* _AIM OF THE TASK_
I would like every line of the records below that contains the word "Focus" copied.
····················
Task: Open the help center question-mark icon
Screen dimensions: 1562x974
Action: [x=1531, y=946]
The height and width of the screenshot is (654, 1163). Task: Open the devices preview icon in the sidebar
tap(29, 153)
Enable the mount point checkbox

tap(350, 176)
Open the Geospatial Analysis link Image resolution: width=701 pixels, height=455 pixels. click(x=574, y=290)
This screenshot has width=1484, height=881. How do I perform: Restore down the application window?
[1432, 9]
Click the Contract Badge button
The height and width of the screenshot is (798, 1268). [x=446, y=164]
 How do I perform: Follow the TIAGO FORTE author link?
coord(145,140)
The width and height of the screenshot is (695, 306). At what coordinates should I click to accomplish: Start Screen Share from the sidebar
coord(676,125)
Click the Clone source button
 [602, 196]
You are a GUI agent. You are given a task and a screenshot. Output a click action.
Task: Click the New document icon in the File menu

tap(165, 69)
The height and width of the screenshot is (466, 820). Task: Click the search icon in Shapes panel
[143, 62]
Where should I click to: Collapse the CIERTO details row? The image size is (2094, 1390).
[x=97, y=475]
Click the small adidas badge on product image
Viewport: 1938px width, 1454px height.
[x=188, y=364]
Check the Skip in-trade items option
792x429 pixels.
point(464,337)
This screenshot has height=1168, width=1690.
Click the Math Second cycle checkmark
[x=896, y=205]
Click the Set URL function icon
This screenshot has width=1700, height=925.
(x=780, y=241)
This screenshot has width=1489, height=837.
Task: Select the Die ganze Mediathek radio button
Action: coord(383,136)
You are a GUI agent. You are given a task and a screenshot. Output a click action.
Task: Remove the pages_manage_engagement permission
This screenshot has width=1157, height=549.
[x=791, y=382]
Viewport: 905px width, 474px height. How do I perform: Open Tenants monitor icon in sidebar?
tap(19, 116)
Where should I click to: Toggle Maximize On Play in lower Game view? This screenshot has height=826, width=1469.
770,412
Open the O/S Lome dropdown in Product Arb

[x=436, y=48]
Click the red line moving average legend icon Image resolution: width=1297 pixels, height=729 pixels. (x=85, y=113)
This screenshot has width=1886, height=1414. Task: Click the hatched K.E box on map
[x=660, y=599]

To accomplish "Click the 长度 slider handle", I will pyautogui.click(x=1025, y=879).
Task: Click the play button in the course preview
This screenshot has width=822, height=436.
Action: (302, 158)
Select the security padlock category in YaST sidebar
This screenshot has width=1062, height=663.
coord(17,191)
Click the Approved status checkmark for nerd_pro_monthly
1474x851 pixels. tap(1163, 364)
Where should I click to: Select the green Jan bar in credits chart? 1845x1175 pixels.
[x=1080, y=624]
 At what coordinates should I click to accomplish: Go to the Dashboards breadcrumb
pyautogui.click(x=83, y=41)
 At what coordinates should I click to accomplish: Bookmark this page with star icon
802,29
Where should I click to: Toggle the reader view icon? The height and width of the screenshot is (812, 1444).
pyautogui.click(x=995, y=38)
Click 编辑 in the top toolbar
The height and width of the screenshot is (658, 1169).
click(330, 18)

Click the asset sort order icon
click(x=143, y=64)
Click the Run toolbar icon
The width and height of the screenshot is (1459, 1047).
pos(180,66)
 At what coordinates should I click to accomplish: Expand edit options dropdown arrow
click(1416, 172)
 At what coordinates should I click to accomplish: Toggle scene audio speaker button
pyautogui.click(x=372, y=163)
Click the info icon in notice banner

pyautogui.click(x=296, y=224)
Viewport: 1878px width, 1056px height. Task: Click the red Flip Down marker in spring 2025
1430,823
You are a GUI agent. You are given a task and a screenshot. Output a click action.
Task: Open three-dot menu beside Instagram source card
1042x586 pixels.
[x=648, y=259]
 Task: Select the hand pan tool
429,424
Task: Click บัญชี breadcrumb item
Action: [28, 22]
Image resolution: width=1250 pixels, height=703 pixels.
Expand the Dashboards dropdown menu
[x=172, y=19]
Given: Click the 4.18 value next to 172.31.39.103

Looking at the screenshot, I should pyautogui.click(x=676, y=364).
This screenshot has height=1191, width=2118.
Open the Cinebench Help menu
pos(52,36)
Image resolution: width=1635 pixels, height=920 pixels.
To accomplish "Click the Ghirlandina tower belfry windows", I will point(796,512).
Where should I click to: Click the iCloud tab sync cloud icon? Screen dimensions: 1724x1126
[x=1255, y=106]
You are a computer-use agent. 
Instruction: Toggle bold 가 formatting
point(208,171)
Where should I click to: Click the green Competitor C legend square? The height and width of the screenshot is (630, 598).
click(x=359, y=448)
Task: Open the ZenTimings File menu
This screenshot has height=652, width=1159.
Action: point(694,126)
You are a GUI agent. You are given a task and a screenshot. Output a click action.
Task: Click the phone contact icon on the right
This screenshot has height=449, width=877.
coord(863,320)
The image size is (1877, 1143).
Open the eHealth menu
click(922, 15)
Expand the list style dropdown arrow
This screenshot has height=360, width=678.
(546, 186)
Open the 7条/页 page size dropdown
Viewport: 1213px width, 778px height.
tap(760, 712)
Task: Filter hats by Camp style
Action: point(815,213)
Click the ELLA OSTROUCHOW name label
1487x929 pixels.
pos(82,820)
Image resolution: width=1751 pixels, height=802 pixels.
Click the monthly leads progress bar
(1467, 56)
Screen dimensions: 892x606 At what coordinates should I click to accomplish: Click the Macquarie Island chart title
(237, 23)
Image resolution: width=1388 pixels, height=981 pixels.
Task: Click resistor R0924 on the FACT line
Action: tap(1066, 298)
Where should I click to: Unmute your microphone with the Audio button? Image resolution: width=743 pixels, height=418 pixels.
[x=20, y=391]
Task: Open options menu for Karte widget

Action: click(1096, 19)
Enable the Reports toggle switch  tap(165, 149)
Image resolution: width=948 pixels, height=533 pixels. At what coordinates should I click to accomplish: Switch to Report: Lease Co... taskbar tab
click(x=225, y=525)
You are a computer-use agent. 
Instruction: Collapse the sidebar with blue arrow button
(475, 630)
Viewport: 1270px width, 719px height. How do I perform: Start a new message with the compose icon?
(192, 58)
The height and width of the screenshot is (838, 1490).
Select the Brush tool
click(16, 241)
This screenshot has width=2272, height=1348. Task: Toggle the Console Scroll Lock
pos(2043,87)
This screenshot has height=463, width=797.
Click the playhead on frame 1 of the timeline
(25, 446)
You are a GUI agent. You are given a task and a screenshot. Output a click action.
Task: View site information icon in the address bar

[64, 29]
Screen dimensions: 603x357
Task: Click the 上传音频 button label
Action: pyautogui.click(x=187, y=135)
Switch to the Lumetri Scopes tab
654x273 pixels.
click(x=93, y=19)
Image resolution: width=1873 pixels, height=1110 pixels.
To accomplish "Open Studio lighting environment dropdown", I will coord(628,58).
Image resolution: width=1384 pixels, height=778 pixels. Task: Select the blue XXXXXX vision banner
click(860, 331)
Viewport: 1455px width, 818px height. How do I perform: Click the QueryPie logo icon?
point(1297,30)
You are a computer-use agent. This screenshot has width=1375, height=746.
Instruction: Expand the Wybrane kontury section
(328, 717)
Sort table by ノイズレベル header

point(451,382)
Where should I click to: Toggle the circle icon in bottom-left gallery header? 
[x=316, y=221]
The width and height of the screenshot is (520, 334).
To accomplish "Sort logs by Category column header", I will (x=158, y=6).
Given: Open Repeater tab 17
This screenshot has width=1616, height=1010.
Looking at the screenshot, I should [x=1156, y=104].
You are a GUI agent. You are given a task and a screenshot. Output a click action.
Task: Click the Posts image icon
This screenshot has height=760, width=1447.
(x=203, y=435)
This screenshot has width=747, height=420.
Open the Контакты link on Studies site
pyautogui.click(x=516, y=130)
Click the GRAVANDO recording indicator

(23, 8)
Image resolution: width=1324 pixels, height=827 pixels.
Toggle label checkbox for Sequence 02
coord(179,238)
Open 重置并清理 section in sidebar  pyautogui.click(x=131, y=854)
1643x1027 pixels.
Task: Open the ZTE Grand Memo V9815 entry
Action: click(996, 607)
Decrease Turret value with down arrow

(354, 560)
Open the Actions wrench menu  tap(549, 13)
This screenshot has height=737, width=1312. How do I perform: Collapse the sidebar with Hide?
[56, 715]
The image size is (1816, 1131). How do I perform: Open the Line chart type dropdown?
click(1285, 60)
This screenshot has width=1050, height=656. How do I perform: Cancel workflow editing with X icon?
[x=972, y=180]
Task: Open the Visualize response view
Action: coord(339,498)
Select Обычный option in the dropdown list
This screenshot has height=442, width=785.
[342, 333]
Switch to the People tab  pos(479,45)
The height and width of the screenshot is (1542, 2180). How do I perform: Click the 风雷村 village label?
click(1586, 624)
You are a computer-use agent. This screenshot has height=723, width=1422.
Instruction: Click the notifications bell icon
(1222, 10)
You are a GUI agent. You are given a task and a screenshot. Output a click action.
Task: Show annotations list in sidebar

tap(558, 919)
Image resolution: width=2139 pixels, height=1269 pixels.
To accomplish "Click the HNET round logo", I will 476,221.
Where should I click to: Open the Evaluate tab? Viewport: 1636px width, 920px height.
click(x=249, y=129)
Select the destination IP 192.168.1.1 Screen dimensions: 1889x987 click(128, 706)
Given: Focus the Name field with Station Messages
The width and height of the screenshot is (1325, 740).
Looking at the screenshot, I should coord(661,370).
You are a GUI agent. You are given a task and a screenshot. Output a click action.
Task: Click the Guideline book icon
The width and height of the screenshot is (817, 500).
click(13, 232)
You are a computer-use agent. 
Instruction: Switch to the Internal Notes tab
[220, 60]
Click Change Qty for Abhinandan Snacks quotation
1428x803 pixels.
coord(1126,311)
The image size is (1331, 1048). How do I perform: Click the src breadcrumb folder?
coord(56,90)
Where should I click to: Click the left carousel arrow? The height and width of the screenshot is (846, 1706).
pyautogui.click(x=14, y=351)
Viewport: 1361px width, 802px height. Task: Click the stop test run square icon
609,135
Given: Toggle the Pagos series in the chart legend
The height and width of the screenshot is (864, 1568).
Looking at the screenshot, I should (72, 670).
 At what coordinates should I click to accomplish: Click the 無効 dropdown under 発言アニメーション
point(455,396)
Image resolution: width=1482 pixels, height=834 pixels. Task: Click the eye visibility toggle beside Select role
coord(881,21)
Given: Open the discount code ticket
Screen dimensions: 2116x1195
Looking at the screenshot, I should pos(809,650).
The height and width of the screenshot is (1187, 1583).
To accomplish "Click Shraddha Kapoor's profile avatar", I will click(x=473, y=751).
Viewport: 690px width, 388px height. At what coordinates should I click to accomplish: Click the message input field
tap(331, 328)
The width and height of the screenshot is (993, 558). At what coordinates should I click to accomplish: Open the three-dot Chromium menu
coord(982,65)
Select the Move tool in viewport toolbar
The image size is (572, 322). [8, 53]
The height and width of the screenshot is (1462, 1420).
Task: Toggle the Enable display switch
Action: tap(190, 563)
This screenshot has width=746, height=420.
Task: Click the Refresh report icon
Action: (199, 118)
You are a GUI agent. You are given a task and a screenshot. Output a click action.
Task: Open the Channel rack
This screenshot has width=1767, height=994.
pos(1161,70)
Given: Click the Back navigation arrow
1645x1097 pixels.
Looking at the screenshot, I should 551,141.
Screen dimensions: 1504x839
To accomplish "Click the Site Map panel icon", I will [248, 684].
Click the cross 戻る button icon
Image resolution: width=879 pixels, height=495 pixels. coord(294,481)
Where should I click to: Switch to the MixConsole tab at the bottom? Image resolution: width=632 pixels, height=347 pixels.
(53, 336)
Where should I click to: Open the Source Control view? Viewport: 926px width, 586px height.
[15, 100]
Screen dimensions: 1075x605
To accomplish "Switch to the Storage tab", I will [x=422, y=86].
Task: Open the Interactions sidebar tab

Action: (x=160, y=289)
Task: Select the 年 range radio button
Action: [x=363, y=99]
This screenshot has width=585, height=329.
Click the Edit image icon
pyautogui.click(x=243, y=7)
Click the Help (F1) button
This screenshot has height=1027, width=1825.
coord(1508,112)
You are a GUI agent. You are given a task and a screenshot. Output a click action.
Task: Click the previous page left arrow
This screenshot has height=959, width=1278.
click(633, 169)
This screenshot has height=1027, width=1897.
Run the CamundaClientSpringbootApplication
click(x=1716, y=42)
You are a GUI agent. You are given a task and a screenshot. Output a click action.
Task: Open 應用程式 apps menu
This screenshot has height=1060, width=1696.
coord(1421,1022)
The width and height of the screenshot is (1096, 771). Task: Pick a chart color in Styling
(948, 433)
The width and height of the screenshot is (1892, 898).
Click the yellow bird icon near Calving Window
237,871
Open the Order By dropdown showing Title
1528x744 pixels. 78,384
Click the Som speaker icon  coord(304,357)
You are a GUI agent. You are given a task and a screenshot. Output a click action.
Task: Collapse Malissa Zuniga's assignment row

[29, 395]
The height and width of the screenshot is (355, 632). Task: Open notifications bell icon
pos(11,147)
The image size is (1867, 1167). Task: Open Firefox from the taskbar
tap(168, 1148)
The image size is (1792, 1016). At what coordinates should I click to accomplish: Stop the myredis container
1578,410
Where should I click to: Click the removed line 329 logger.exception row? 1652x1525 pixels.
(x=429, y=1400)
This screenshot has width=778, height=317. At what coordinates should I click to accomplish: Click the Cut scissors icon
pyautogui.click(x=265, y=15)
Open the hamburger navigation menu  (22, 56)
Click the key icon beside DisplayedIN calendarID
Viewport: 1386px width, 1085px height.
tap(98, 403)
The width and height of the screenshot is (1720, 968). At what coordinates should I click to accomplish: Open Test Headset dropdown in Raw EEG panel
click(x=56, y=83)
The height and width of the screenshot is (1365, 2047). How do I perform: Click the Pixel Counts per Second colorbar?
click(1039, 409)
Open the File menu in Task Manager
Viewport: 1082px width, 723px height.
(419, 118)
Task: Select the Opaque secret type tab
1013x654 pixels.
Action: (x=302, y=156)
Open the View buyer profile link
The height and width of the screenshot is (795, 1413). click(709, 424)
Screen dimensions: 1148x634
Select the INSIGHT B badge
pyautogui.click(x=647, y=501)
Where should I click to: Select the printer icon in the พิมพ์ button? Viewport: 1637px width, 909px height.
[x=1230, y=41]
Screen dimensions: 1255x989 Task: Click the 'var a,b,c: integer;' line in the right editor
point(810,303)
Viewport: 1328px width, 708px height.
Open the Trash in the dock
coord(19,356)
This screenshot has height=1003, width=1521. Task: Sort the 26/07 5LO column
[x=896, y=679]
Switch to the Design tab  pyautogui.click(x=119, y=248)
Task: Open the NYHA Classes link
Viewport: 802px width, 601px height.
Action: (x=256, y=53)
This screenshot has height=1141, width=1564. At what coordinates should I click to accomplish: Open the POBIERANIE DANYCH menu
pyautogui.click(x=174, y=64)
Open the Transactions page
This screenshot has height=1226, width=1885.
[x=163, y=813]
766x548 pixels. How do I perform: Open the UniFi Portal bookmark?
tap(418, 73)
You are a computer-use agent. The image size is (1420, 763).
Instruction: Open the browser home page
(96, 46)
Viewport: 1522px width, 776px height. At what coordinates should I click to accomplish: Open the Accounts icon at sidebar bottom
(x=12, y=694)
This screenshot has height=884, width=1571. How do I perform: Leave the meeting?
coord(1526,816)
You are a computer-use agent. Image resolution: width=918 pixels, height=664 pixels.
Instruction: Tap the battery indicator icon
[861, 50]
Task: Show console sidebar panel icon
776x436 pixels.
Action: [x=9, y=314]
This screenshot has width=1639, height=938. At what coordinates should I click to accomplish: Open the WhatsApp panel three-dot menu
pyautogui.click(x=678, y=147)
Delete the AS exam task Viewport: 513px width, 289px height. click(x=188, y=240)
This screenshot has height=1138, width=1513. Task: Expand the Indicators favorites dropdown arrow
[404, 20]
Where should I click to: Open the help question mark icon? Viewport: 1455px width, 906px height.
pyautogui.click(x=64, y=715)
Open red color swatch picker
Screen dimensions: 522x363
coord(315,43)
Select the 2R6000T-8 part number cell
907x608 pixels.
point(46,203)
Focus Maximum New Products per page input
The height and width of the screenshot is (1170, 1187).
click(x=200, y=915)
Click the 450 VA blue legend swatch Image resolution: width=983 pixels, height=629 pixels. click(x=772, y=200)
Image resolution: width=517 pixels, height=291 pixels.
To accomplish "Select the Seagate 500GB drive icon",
····················
* _WRITTEN RESPONSE_
Given: Focus the Name field with Station Messages
Focus Maximum New Products per page input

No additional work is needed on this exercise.